9. Therefore, on investigating supreme truth, we find that the Light alone exists. False (mithyâ) indeed is all notion of difference in Atman, caused as it is by Mâyâ.
10. Falseness (mithyâtva) consists in being nullified when right knowledge arises. Then, the master instructing the disciple and all else appear like a dream.
11. The Vedanta, though in itself false may enable one to understand the Real Truth, like the idol of a God, or like a drawing, or like a reflection.
12. All our mundane experience is a display of Mâyâ. Like unto sushupti, Mâyâ is nullified by knowledge of Atman.
13. The name 'mâyā' is given to an appearance which cannot be accounted for. It is not non-existent, because it appears; neither is it existent, because it is nullified.
14. It is not distinct from the Light, as the dark shadow is distinct from the sun. Neither is it identical with the Light because it is insentient. Nor can it be both distinct from and identical with the Light, because it is a contradiction in terms.
Or, Maya may be compared to the shadow which conceals the sun from the view of those who are blind by day. Here the sun's light itself appears to be a shadow; and the shadow, therefore, has no distinct existence from the light.
15. It is not said to be made up of parts, because no parts caused it. Neither
is it devoid of parts, since in the effects it is made up of parts.
16. This harlot of a Mâyâ, appearing only so long as not scrutinised, does deceive the Atman by her false affectations of coquetry.

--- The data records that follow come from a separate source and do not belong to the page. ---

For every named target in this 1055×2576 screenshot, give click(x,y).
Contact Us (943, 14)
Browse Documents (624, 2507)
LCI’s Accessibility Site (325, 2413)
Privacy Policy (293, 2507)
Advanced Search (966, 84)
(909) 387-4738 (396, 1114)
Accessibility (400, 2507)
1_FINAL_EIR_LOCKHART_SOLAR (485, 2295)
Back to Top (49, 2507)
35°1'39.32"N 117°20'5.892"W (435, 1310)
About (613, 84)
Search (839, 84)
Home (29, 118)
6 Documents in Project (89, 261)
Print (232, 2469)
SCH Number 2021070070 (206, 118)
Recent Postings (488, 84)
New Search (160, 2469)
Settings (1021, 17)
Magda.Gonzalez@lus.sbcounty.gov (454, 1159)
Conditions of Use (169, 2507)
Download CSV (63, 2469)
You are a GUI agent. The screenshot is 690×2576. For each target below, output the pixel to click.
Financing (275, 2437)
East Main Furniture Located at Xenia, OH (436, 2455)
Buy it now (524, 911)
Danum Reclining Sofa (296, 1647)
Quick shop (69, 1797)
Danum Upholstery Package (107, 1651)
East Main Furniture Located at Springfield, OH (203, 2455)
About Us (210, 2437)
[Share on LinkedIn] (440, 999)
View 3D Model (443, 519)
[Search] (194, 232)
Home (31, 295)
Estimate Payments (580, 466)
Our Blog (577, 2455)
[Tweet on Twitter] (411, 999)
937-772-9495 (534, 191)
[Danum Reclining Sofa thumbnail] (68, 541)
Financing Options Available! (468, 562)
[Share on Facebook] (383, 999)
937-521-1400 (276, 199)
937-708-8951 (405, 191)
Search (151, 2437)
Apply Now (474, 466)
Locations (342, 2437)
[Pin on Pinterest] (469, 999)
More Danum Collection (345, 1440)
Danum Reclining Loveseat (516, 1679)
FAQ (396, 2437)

17. Some seek not her radical destruction. How, in their view, can there be a release from manas?
18. Manas is subject to the three avasthas of jagrat, svapna, and sushupti, which revolve like a wheel, as the chief cause of the illusions of duality.
19. On account of these (illusions) manas performs acts and is again bound by them. A mere witness of manas is the Atman beyond, just as the sun (is the witness of our acts).
20. Just as the sun is never affected by acts which are done by creatures below, so also, Atman, witness as He is, is never bound by the doings of manas.
21. That Atman does acts, that He is bound by them, and that He is released from them, is true only in a figurative sense; it is a mere illusion.
22. Just as the sun, though untouched by smoke, clouds, dust and fog, yet looks as if he were covered by them, so
[paragraph continues] Atman looks as if He were covered by Mâyâ.
23–24. Just as a young lad whirling round and round in sport, sees the world around him revolving round and round and the heavens containing hundreds of moons; so Jiva, deluded by Mâyâ, in virtue of the vâsanâs (tendencies caused by former experience) sees this whole universe revolving in various forms.
25. In contact with manas, the Divine Atman looks as if He were coursing through the world, just as the sun, by contact with water, appears to move in many a form.
26. That man who, by practice of Yoga, has freed manas from objects, becomes abstracted from this world, and he shall, at once, grow into a Jivanmukta.
27. The Sruti says: By Mâyâ, Siva became two birds always associated together; the One, clinging to the one unborn (Prakriti), became many as it were (vide Mundaka-Up. 3-1; Yâjniki-Upanishad 12–5).
28. Thus ends the Eighth chapter in brief in the work called Mânasollâsa which expounds the meaning of the Hymn to the Blessed Dakshinâmurti.